Data excerpts
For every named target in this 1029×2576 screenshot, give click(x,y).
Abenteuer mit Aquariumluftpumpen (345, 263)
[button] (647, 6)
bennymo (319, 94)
...
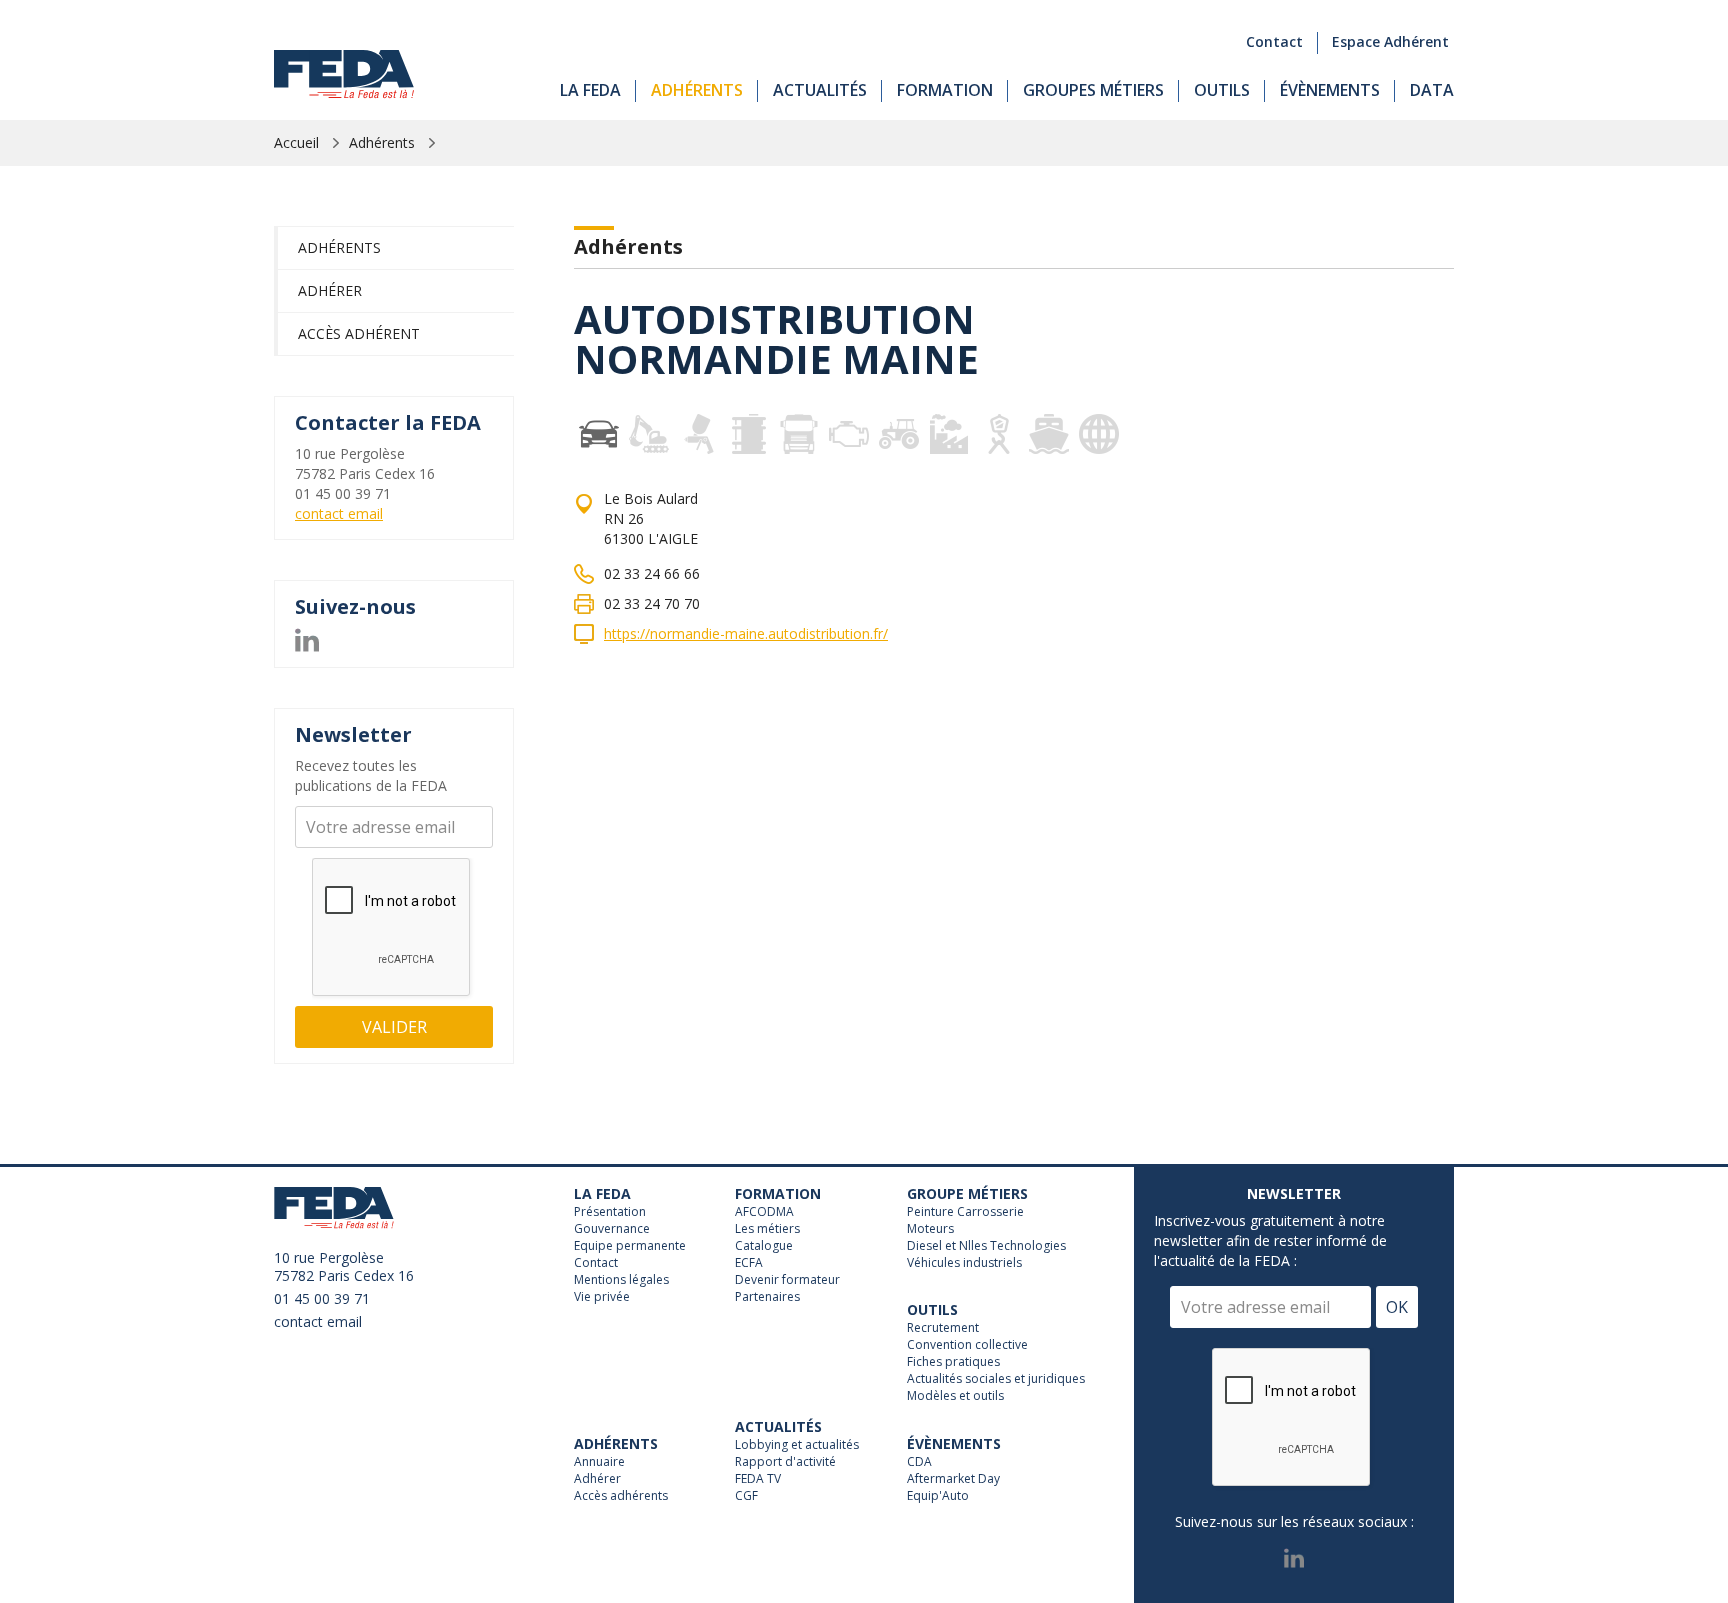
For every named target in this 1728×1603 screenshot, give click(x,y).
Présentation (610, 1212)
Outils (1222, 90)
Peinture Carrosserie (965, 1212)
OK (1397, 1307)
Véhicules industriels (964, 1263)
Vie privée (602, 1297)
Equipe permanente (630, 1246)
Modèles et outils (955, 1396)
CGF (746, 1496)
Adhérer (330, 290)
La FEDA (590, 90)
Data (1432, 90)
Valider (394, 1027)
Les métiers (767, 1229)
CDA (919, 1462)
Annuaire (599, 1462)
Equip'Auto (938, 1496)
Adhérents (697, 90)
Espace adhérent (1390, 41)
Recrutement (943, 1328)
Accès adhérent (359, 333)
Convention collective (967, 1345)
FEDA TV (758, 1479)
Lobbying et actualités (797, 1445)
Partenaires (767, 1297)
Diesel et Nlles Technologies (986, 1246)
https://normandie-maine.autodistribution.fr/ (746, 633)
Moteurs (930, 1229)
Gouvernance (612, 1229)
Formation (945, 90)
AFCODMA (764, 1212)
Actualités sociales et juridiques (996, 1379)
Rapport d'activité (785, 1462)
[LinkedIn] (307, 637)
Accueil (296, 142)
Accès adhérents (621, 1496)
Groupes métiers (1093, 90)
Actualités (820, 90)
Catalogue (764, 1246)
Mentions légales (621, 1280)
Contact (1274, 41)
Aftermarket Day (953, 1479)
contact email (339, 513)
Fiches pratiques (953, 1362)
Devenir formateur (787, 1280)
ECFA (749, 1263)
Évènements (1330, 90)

Aim of the task
The lines above that hold "give" are the result; show every one of them.

Exercise result
For every named target in this 1029×2576 screenshot, give click(x,y).
For every named target in this 1728×1603 screenshot, give click(x,y).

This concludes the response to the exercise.